How epidemic photography during a global pandemic of bubonic plague
contributed to the development of modern epidemiology and our concept of
the "pandemic."
In Visual Plague, Christos Lynteris examines the emergence of epidemic
photography during the third plague pandemic (1894-1959), a global
pandemic of bubonic plague that led to over twelve million deaths.
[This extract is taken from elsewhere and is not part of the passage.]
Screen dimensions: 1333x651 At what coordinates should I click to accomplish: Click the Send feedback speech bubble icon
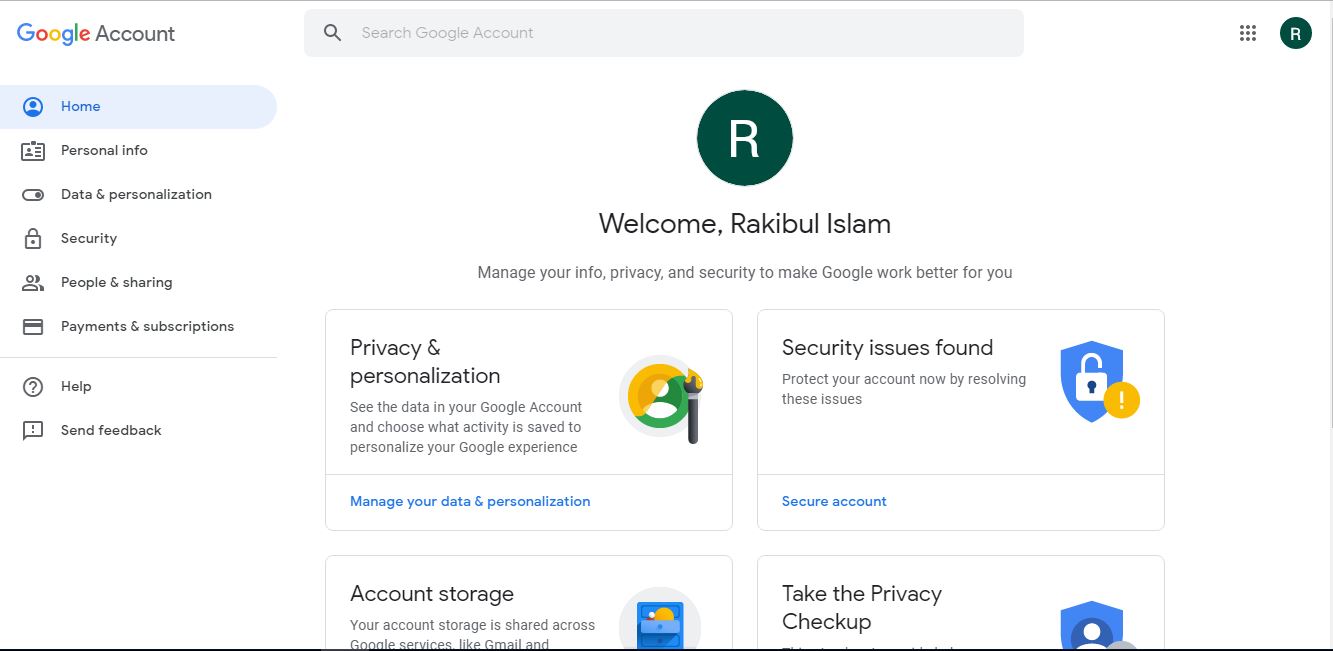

Unlike medical photography, epidemic photography was not exclusively, or
even primarily, concerned with exposing the patient's body or medical
examinations and operations. Instead, it played a key role in
reconceptualizing infectious diseases by visualizing the "pandemic" as a
new concept and structure of experience--one that frames and responds to
the smallest local outbreak of an infectious disease as an event of
global importance and consequence.
As the third plague pandemic struck more and more countries, the
international circulation of plague photographs in the press generated
an unprecedented spectacle of imminent global threat. Nothing
contributed to this sense of global interconnectedness, anticipation,
and fear more than photography. Exploring the impact of epidemic
photography at the time of its emergence, Lynteris highlights its
entanglement with colonial politics, epistemologies, and aesthetics, as
well as with major shifts in epidemiological thinking and public health
practice. He explores the characteristics, uses, and impact of epidemic
photography and how it differs from the general corpus of medical
photography. The new photography was used not simply to visualize or
illustrate a pandemic, but to articulate, respond to, and unsettle key
questions of epidemiology and epidemic control, as well as to foster the
notion of the "pandemic," which continues to affect our lives today.